### Page text
____________

Medtronic said it has submitted its pre-market approval application to the Food and Drug Administration for an insulin pump and continuous glucose monitor that automatically suspends the delivery of insulin if blood sugars drop too low.

The device is already available in 50 countries outside the U.S., according to the Northridge-based diabetes unit of Medtronic, which developed the system, the MiniMed 530G.

If approved, it would be the only insulin delivery system of its kind, according to the company, and would represent a significant step toward the development of an artificial pancreas, or a fully automated insulin delivery system.

The device would help patients with Type 1 diabetes, for whom low blood pressure is one of the most frightening aspects of living with diabetes. It can result in confusion, unresponsiveness and in severe cases, even death.

Typically diagnosed in childhood, people with Type 1 diabetes have a pancreas that is unable to produce insulin, a hormone that regulates blood sugar, or glucose. An artificial pancreas is a system that will closely mimic the insulin delivery of a healthy pancreas using advanced technology that continuously monitors glucose levels and automatically adjusts insulin delivery without patient interaction.

Medtronic said it has numerous research studies under way to develop different components of an artificial pancreas system. “The vision is to eventually have no human interaction in the management of diabetes — a fully automated system that acts like the human pancreas,” Katie Szyman, president of the diabetes unit, recently told the San Fernando Valley Business Journal. She said the fully automatic system is probably at least five years away, but the company is devoting substantial research and development dollars to the effort.

____________

### Task prompt
Reproduce part of the Medtronic insulin pump article, starting at the words "Typically diagnosed in" and stopping after "without patient interaction.".

____________

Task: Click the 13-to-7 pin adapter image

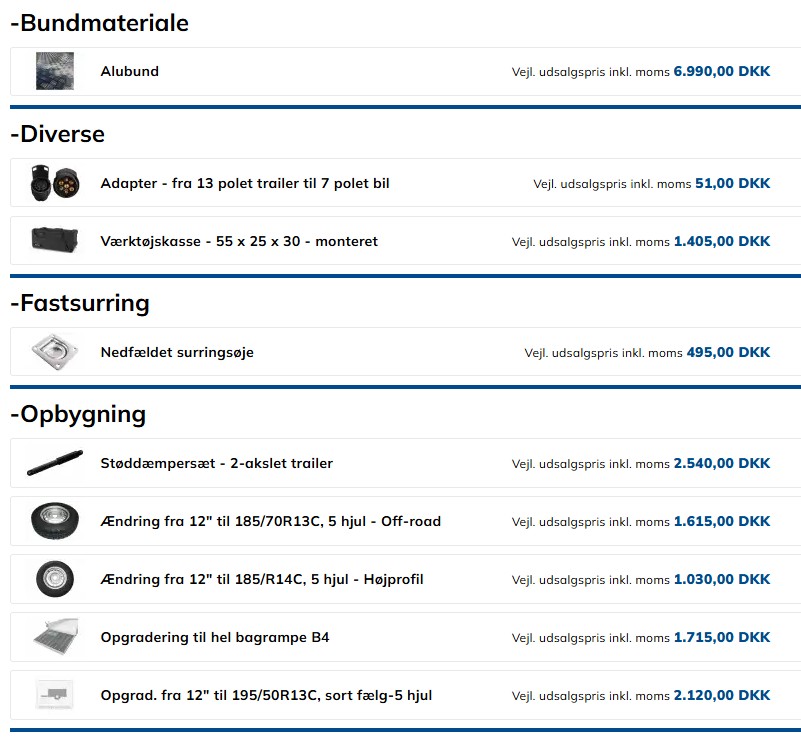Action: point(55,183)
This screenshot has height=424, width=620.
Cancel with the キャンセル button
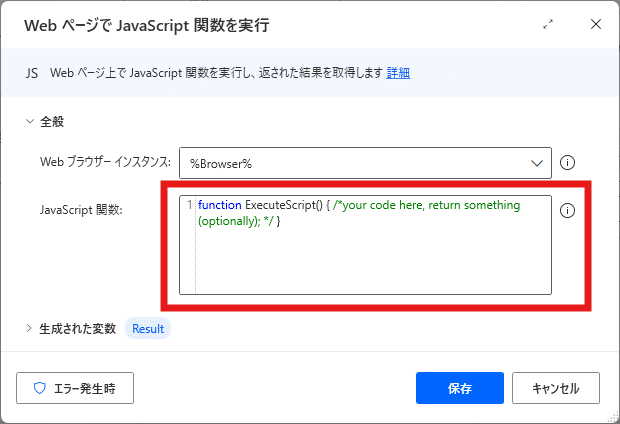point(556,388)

____________

### Exercise result
Typically diagnosed in childhood, people with Type 1 diabetes have a pancreas that is unable to produce insulin, a hormone that regulates blood sugar, or glucose. An artificial pancreas is a system that will closely mimic the insulin delivery of a healthy pancreas using advanced technology that continuously monitors glucose levels and automatically adjusts insulin delivery without patient interaction.